A number of vessels have been wrecked on the atoll.

==== Brig Reindeer ====
At midnight on the 26th September 1855, the clipper ship Brig Reindeer was lost upon Pocklington Reef. Captain Edward Storey reported that at 11:30 pm, the lookout on the forecastle reported breakers on the lee bow. The vessel was put hard to the port, but struck hard on the reef and filled immediately to the level of the water outside. The masts were cut away but the mizenmast hit two of the boats on the deck. The ship's 20 ft longboat was got away and pulled through the surf zone. The following morning at daylight the crew saw the small grouping of rocks about 8 miles to the north. They set up a tent from oars and sails and set about removing more materials from the Reindeer.

The crew remained on the small outcrop for 9 days and departed on the 6th of October at 8:30 am with all 19 crew (among the crewmen aboard was Walter Powell). By 4 pm, they had cleared the western end of the reef. After being at sea for 42 days, they reached Port Curtis on 16th November
====Earl of Hardwick====
The Earl of Hardwick (280 tons) was on the way from Newcastle, New South Wales, with a cargo of coal to Hong Kong in 1862 when it was wrecked on 10 June.

====Guinevere====
The vessel Guinevere with a length of 190.0 ft and a breadth of 34.9 ft under Captain Edward Tidmarsh departed Melbourne bound for Manila on the 19 August 1874 with 40 tons of flour as cargo. At 5:25 am on the morning of 4 September 1874, the vessel struck Pocklington Reef. The foremast fell over the side and was soon followed by the mainmast.

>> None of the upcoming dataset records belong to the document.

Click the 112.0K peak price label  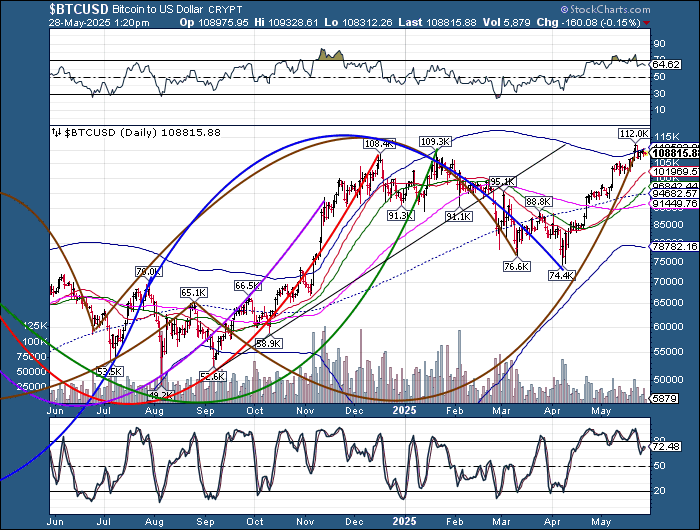(x=633, y=133)
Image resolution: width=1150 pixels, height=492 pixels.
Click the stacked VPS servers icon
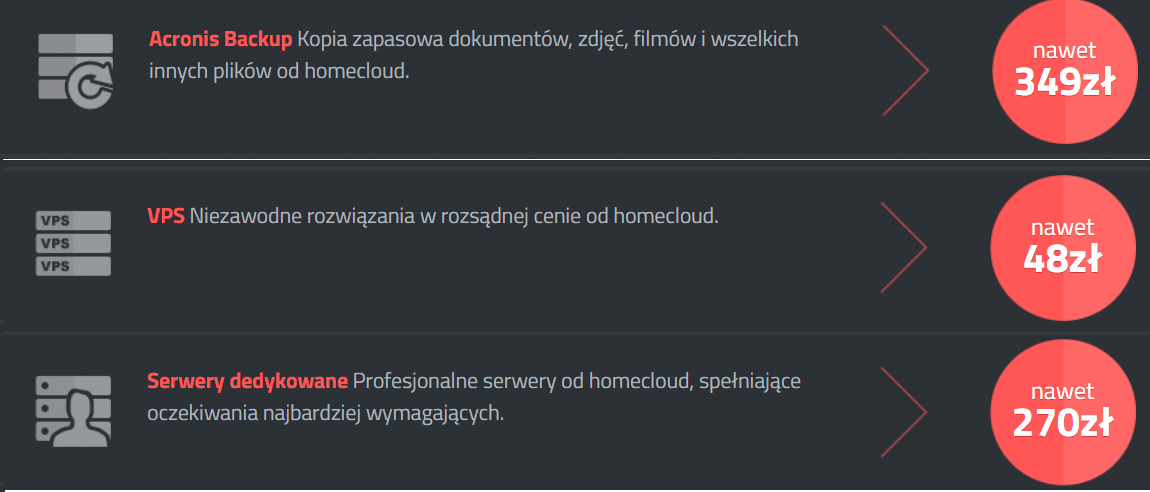[73, 243]
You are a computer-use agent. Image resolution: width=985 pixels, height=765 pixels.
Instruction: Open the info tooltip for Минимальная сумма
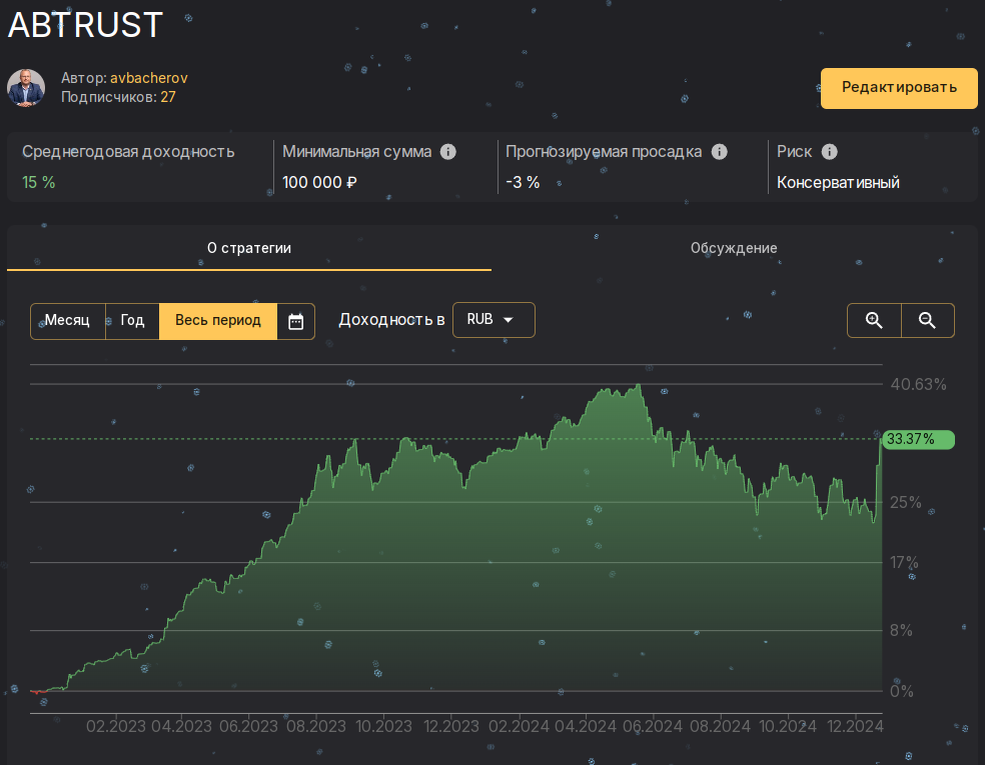(x=448, y=151)
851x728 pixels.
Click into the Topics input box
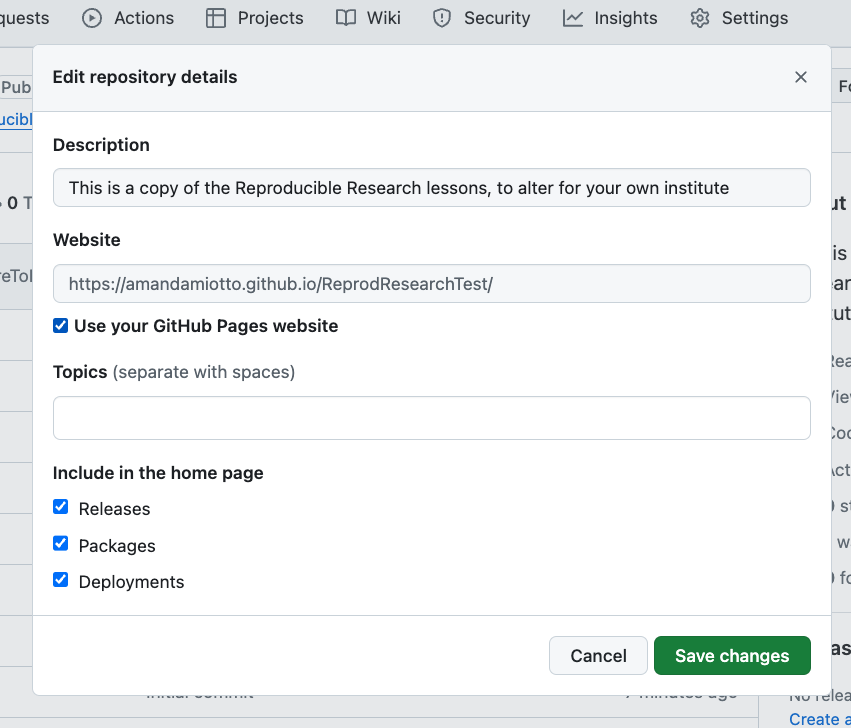(431, 418)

On the 6th, the crew abandoned the vessel, with Captain Tidmarsh and 13 others in the longboat, the mate with 7 others in the pinnace and the second mate with six others in the gig. It took a day for the boats to find a way through the reef and depart for Queensland.

The mate's boat arrived at Townsville on 20 September; Captain Tidmarsh in the longboat arrived in Gladstone on 22 September, with the third boat arriving in Bowen.

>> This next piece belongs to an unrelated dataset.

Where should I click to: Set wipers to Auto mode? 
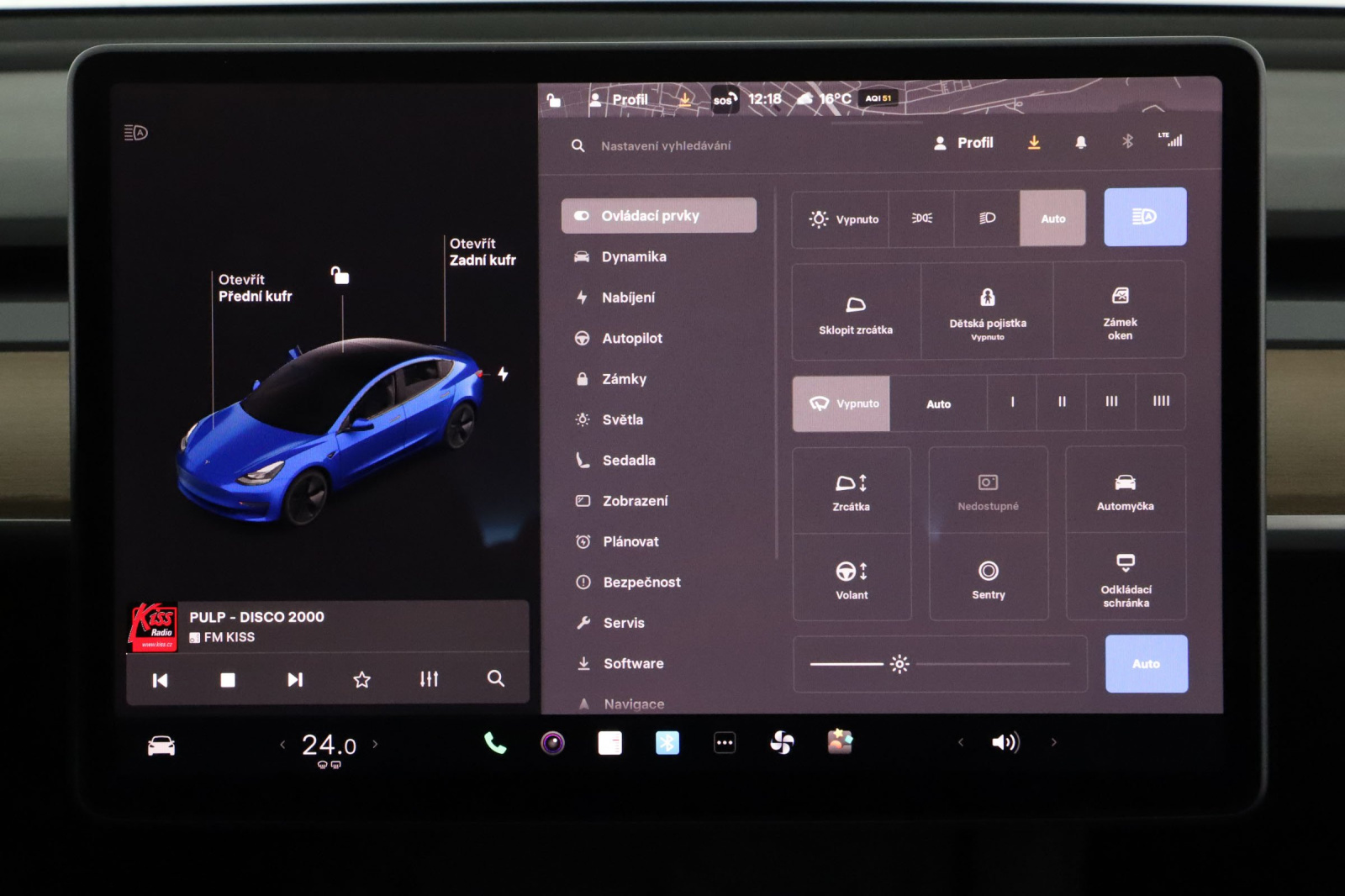click(938, 403)
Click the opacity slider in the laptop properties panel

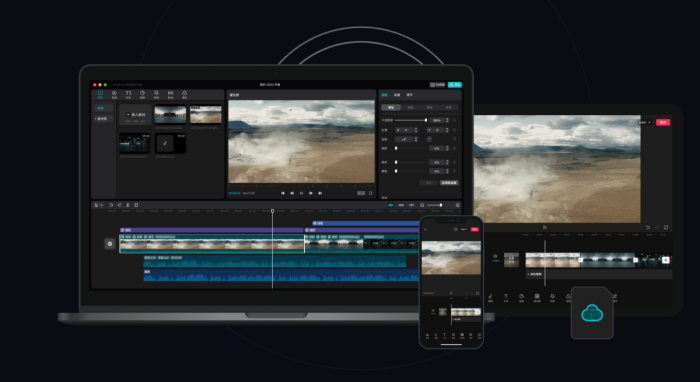tap(411, 120)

The wreck of the Guinevere was put up for sale and described as “wrecked on the east end of Pocklington Reef” with only 4 ft of water at low tide, with a large quantity of planks sufficient to raft all of the stores away which could be taken to the lee side of the reef and put on lighters.

The 90-ton schooner Princess Louise arrived at the site on the 9 November 1874. After approximately 13 weeks, the whole bottom of the Guinevere had been completely smashed in and the wreck was high over the reef with the mizenmast still standing. The Princess Louise could get no nearer to the wreck than 5 miles. After securing materials, they left the site on the 21 November, returning with 300 fathom of large chain, 45 fathom of small chain, the two bow anchors, some foodstuffs (beef, pork and flour) as well as rope, paint and oil and four tons of copper.

====Amigi Maru====
The Japanese ship Amigi Maru (280 ft, 2,249 tons) ran aground during a cyclone in May 1972. It could not be saved and had to be abandoned.

==Fishing==
A Taiwanese fishing vessel was detected illegally fishing off the reef in October 1979 within PNG's 200 nmi fishing zone. The skipper was fined 1000 kina and the vessel's fishing gear was seized.

Sports fishing takes place off Pocklington Reef.

== Marine protected area ==
Pocklington Reef Marine Park is a proposed marine protected area.